(Data lines)
--- Begin ---

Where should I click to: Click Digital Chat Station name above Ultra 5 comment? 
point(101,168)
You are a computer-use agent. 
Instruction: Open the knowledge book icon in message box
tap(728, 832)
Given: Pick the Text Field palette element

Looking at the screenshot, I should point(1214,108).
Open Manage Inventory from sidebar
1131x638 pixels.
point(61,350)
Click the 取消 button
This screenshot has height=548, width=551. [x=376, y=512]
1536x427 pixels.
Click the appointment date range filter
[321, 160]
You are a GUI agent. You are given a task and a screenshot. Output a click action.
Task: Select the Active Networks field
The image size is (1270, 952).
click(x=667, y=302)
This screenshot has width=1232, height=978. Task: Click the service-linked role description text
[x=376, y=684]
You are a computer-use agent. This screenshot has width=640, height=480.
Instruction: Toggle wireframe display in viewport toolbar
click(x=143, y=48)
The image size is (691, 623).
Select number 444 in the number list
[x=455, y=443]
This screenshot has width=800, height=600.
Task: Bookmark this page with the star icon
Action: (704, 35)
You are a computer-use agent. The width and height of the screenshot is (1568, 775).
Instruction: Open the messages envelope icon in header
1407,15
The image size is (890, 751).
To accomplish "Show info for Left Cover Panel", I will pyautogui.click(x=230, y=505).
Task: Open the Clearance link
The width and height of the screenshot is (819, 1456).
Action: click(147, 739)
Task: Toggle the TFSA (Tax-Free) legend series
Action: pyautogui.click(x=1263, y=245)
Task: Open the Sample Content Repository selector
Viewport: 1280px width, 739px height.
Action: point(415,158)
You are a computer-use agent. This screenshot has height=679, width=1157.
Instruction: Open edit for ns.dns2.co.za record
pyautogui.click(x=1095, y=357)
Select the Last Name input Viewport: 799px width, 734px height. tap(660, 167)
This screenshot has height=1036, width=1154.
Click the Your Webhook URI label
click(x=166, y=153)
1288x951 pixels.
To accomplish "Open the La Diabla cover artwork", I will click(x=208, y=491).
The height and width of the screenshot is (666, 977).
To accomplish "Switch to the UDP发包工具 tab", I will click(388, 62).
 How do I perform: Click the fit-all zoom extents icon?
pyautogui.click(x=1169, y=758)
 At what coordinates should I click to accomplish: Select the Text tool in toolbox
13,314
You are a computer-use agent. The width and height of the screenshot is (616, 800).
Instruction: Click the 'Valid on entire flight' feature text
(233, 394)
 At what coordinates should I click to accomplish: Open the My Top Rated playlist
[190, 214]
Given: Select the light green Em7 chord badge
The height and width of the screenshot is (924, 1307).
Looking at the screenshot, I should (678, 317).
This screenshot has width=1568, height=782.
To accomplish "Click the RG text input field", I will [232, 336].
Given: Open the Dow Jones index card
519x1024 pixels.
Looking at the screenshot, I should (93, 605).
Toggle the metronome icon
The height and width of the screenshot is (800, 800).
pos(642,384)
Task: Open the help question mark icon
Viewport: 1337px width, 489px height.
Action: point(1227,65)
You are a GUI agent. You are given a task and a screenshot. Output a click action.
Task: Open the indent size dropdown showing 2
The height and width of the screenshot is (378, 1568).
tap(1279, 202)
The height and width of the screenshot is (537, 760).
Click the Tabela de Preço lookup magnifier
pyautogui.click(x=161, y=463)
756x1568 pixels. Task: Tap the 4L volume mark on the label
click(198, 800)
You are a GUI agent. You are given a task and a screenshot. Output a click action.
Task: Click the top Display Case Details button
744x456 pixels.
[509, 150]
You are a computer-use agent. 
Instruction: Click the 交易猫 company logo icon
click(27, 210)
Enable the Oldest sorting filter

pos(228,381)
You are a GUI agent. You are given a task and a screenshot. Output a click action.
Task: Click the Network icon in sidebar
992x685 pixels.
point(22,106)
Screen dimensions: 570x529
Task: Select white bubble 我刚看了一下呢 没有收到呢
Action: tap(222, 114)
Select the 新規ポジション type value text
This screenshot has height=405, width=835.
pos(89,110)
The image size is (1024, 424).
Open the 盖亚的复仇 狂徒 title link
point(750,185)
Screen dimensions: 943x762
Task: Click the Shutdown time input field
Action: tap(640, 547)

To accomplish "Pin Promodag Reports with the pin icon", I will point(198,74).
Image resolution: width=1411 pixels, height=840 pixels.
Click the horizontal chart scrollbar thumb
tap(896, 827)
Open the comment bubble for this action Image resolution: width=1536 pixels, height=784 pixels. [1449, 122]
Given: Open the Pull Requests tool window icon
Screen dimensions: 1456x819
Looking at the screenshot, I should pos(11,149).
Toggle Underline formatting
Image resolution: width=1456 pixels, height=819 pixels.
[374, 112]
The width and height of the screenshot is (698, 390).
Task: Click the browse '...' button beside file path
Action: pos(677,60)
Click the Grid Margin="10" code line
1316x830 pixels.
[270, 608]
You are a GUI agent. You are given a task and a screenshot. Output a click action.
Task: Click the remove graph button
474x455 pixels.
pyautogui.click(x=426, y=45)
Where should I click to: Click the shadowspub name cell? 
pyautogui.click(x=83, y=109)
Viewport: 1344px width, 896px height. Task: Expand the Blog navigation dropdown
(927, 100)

--- End ---

Reproduce unchanged the part of the data that opens with the line containing "Given: Open the Pull" and closes with the last line of the data, including both ends.

Given: Open the Pull Requests tool window icon
Screen dimensions: 1456x819
Looking at the screenshot, I should pos(11,149).
Toggle Underline formatting
Image resolution: width=1456 pixels, height=819 pixels.
[374, 112]
The width and height of the screenshot is (698, 390).
Task: Click the browse '...' button beside file path
Action: pos(677,60)
Click the Grid Margin="10" code line
1316x830 pixels.
[270, 608]
You are a GUI agent. You are given a task and a screenshot. Output a click action.
Task: Click the remove graph button
474x455 pixels.
pyautogui.click(x=426, y=45)
Where should I click to: Click the shadowspub name cell? 
pyautogui.click(x=83, y=109)
Viewport: 1344px width, 896px height. Task: Expand the Blog navigation dropdown
(927, 100)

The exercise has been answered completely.